[Supplied records]
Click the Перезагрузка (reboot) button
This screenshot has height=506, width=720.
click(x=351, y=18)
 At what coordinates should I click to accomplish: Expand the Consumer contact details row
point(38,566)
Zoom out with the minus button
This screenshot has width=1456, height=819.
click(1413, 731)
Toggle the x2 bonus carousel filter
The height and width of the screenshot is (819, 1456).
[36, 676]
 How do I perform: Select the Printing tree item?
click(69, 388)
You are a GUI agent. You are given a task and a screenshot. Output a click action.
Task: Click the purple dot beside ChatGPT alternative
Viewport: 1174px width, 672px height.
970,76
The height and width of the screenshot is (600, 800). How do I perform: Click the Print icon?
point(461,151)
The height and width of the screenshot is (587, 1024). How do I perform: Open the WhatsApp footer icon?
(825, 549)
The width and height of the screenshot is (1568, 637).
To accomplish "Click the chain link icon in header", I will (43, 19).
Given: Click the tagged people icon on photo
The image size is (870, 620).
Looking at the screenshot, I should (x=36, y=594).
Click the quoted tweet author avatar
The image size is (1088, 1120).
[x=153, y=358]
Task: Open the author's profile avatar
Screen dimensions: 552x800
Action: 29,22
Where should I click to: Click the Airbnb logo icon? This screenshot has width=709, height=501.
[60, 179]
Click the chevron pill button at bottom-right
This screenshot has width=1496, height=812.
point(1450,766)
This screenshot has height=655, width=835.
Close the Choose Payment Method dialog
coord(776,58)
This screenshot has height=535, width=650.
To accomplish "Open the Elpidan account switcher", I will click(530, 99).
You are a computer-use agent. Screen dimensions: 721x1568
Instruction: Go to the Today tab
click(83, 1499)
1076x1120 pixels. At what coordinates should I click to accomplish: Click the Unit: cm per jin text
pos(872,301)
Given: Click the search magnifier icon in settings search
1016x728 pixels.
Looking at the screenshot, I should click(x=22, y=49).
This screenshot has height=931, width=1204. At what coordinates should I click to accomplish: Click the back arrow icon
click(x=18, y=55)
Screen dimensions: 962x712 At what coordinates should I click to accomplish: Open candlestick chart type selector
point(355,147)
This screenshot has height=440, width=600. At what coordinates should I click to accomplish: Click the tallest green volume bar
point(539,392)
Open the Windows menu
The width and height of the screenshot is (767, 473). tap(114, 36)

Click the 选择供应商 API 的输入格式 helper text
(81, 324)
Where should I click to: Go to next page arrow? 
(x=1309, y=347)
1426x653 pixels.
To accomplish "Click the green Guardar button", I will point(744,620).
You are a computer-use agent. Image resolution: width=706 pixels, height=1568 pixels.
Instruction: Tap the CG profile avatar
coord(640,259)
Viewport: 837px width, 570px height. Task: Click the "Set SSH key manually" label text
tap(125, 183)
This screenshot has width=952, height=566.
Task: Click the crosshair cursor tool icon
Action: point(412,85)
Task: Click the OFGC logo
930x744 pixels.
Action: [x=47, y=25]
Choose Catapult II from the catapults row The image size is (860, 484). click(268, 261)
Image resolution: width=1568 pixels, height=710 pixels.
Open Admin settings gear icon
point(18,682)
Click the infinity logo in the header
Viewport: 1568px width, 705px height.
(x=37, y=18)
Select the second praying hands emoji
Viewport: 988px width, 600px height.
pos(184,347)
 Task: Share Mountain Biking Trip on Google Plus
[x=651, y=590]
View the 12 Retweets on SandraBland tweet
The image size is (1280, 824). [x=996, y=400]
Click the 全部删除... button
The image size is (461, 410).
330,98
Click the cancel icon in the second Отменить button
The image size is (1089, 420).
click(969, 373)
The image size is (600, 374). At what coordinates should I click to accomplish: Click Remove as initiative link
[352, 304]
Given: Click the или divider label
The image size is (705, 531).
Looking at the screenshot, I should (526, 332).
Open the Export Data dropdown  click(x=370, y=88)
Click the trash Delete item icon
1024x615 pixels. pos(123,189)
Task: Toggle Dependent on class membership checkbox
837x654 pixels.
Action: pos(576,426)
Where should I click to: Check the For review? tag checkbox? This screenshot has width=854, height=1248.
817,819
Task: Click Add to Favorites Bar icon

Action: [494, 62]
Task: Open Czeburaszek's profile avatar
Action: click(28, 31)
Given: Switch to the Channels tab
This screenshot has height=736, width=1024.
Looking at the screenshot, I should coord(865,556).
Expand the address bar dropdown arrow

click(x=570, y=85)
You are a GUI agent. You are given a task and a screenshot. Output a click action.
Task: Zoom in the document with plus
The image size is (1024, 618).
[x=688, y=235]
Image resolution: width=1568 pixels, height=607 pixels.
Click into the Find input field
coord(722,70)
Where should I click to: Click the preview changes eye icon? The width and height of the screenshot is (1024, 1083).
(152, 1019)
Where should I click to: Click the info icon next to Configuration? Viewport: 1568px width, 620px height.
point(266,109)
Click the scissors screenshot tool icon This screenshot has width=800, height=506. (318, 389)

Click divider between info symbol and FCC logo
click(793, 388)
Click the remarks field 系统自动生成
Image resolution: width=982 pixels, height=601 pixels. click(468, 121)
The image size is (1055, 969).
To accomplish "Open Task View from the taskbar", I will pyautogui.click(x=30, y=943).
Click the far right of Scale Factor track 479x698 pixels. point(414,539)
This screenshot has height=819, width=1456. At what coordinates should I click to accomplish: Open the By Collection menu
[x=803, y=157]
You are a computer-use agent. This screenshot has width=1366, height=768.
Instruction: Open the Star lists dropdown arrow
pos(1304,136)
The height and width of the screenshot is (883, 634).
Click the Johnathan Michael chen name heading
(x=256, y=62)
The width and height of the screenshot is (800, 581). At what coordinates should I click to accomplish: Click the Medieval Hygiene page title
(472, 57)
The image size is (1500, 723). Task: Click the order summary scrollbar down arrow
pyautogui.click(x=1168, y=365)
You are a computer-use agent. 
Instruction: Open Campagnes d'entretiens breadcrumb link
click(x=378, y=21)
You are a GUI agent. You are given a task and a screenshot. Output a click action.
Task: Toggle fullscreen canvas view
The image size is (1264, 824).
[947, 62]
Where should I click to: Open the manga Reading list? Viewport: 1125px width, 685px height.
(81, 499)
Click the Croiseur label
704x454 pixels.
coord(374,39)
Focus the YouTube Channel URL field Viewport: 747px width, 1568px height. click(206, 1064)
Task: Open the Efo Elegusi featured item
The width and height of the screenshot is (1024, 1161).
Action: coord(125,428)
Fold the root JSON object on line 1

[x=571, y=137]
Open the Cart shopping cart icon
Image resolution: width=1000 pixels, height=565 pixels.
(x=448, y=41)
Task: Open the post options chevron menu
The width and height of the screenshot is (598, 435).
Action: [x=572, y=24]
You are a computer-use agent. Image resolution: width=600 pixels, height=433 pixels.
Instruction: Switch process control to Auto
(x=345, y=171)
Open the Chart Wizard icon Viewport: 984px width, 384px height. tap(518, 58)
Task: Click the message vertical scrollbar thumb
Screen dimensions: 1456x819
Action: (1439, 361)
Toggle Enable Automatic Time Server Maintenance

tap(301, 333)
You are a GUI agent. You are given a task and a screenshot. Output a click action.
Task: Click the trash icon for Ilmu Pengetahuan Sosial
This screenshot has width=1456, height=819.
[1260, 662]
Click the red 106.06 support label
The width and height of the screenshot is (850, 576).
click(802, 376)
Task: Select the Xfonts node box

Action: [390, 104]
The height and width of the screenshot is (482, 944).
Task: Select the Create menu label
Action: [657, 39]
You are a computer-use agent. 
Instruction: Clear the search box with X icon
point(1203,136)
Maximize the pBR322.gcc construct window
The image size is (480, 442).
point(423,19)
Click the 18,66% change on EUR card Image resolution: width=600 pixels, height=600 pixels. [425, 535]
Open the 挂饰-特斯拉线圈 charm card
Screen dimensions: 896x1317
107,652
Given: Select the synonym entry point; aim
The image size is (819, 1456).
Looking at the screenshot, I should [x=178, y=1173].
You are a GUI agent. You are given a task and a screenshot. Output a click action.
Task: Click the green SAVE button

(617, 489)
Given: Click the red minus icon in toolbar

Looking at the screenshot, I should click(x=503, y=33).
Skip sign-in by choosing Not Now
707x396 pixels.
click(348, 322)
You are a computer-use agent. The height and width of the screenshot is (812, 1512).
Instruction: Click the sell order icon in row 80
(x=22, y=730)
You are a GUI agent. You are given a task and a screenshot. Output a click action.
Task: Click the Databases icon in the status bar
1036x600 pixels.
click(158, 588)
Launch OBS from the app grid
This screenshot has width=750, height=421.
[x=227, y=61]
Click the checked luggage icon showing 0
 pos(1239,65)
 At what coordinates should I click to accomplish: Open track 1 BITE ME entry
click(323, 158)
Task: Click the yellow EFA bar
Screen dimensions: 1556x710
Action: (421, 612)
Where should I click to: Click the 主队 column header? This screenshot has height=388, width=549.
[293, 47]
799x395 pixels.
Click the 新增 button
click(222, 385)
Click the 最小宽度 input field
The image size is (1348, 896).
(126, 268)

[Aim of the task]
All lines that hold the word "computer" should be copied from the data.

[Written response]
You are a computer-use agent. Screen dimensions: 721x1568
You are a computer-use agent. Image resolution: width=706 pixels, height=1568 pixels.
You are a computer-use agent. This screenshot has width=1366, height=768.
You are a computer-use agent. 
You are a computer-use agent. Image resolution: width=600 pixels, height=433 pixels.
You are a computer-use agent. 
You are a computer-use agent. The height and width of the screenshot is (812, 1512).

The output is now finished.